Türkiye'nin dış politikada çok farklı bir sürecin içine girdiğini kaydeden Erdoğan, iç ve dış siyasette dünyada hiç kimsenin beklemediği bir performansla değişim ve dönüşüm sürecine girildiğini belirtti.

Erdoğan, eğitimde hiçbir dönemde yapılmayanların bu dönemde yapıldığını ifade ederek, ülke genelinde 123 bin derslik inşa edildiğini, bütçeden alınan paylar açısından Milli Eğitim Bakanlığının ilk sıraya getirildiğini, okuma-yazma, okullaşma ve okul öncesi eğitim oranının yükseltildiğini anlattı. Erdoğan, Patnos'tan Pervari'ye kadar Türkiye'nin okullarının yüzde 95'inde artık bilişim teknolojileri sınıfları bulunduğunu söyledi.

Başbakan Erdoğan, sözlerini şöyle sürdürdü:

“Kimin aklına gelirdi oradaki okullarda bilgisayar eğitimi olmasını. Okul yoktu ki doğru dürüst bilgisayar eğitimi olsun. Şimdi bunlar var. Git Şemdinli'ye, Yüksekova'ya, Çukurca'ya bunu görürsün. Bunlar bu dönemde oldu. O bölgelerin, oradaki insanların istismarını yapanlar, önce atılan bu adımları görmek zorundalar. İşlerine gelmez görmezler, çünkü oralara hizmet istemiyorlardı. Ama Ak Parti iktidarı ile oraya hizmet gidince bunların dengeleri değişti. Çünkü orada yaşayan vatandaşın okuma yazmadan tutunuz da, dünya ile buluşunca, dünya ile düşünün hızlandırılmış internet ağı ile buluşunca, bunları hesapları alt üst oldu.”



İktidarları döneminde üniversite öğrencilerine verilen burs miktarlarının artırıldığını, 54 yeni yurt inşa edildiğini ve Türkiye'nin 81 ilinin tamamında üniversite kurduklarını ifade eden Erdoğan, yeni üniversitelerin kurulmasıyla bir çok ilde eğitim sebebiyle yaşanan göçün sona ereceğini ve ülkenin doğusundaki ve batısındaki gençlerin eğitim aracılığıyla birbirleriyle kaynaşacaklarını vurguladı.
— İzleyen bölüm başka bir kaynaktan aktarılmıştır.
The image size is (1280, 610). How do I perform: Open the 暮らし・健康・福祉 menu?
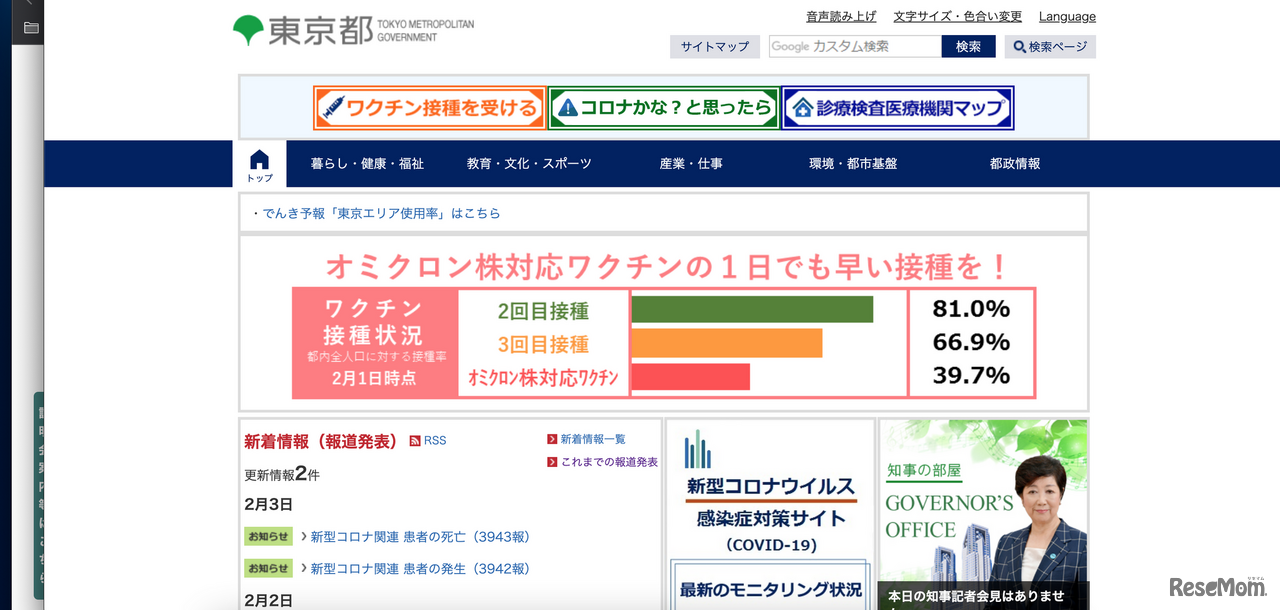(x=368, y=163)
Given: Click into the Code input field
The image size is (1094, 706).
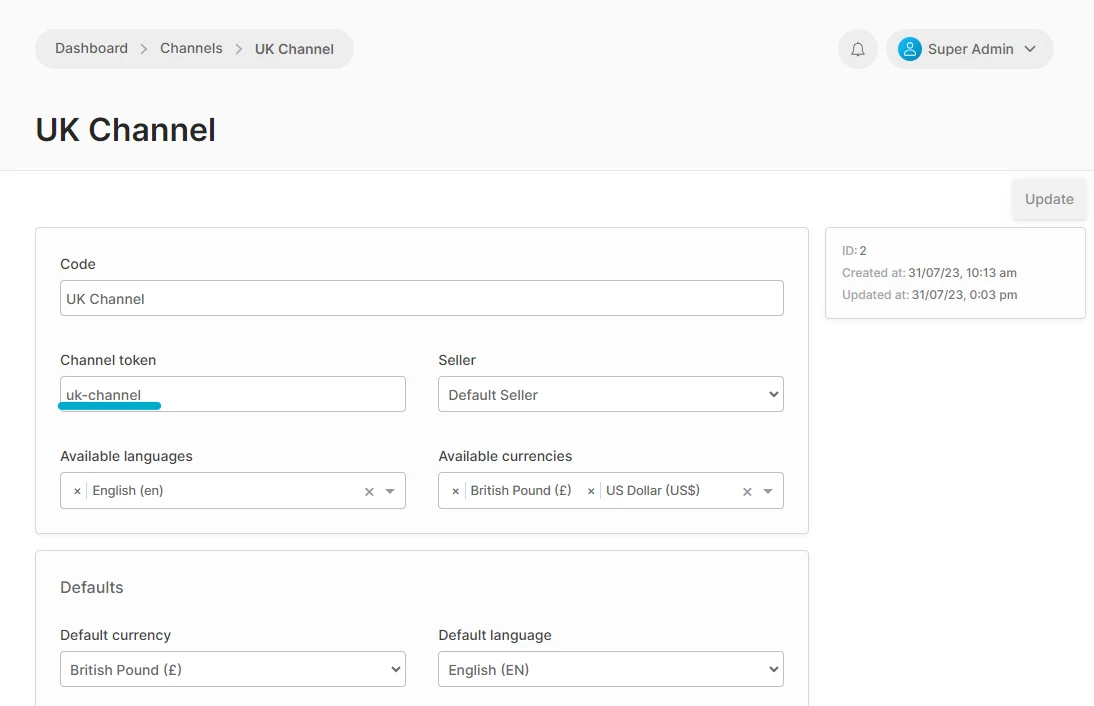Looking at the screenshot, I should (x=421, y=298).
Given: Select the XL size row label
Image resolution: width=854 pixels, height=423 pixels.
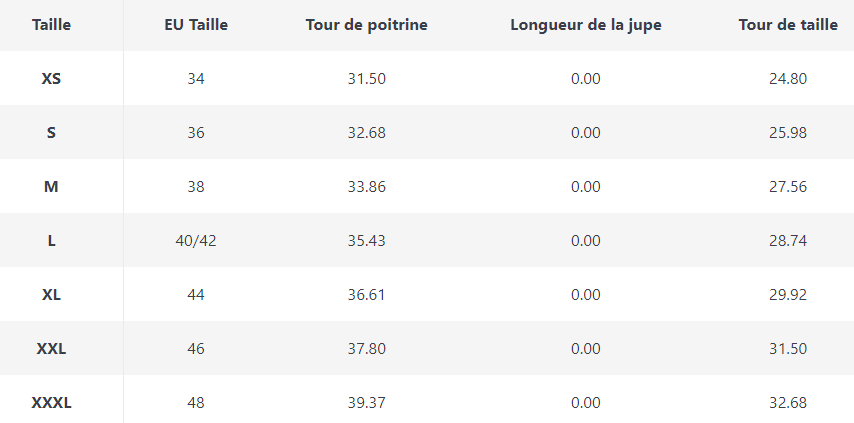Looking at the screenshot, I should click(51, 295).
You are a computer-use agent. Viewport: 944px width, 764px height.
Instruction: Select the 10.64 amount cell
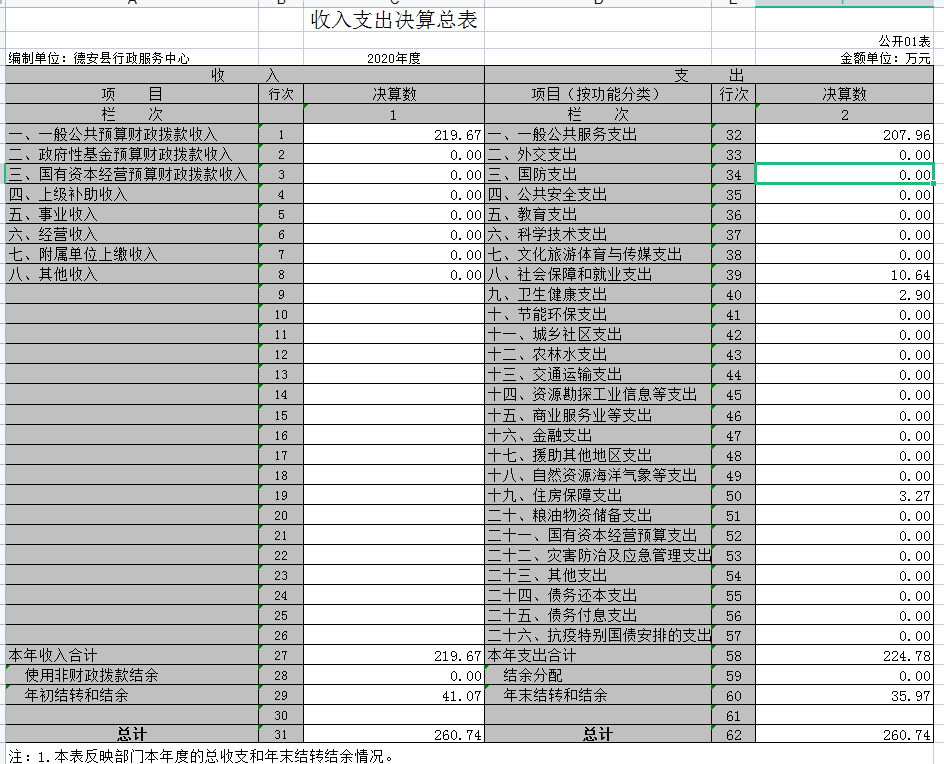[x=844, y=275]
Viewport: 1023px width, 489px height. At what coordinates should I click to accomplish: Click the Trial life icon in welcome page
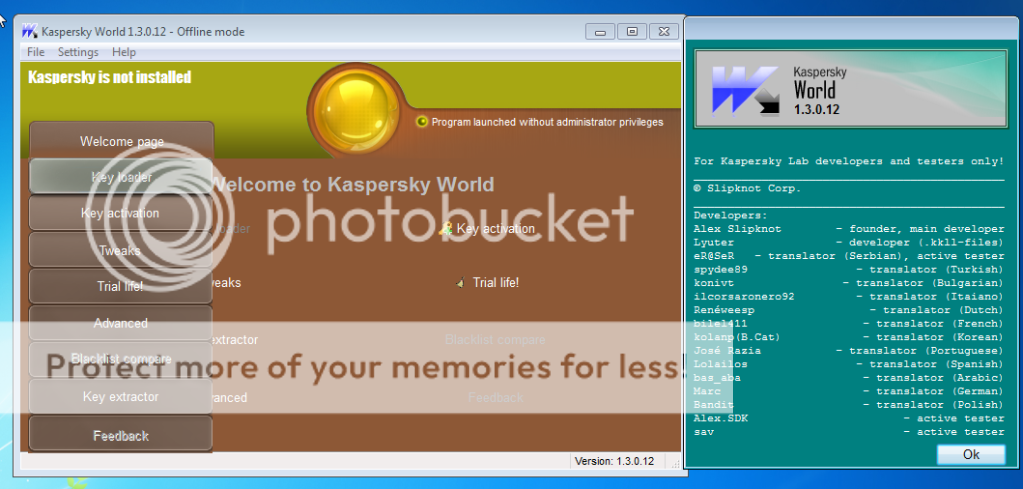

SAĞLIK ALANINDA YATIRIMLAR

Erdoğan, sağlık alanında yoğun bir çalışma içinde olduklarını, herkesin istediği hastaneye gittiğini, istediği eczaneden ilaç alabildiğini kaydederek, Türkiye'nin pek çok yerinde istenilen tarzda hastanelerin de var olmadığını anımsattı.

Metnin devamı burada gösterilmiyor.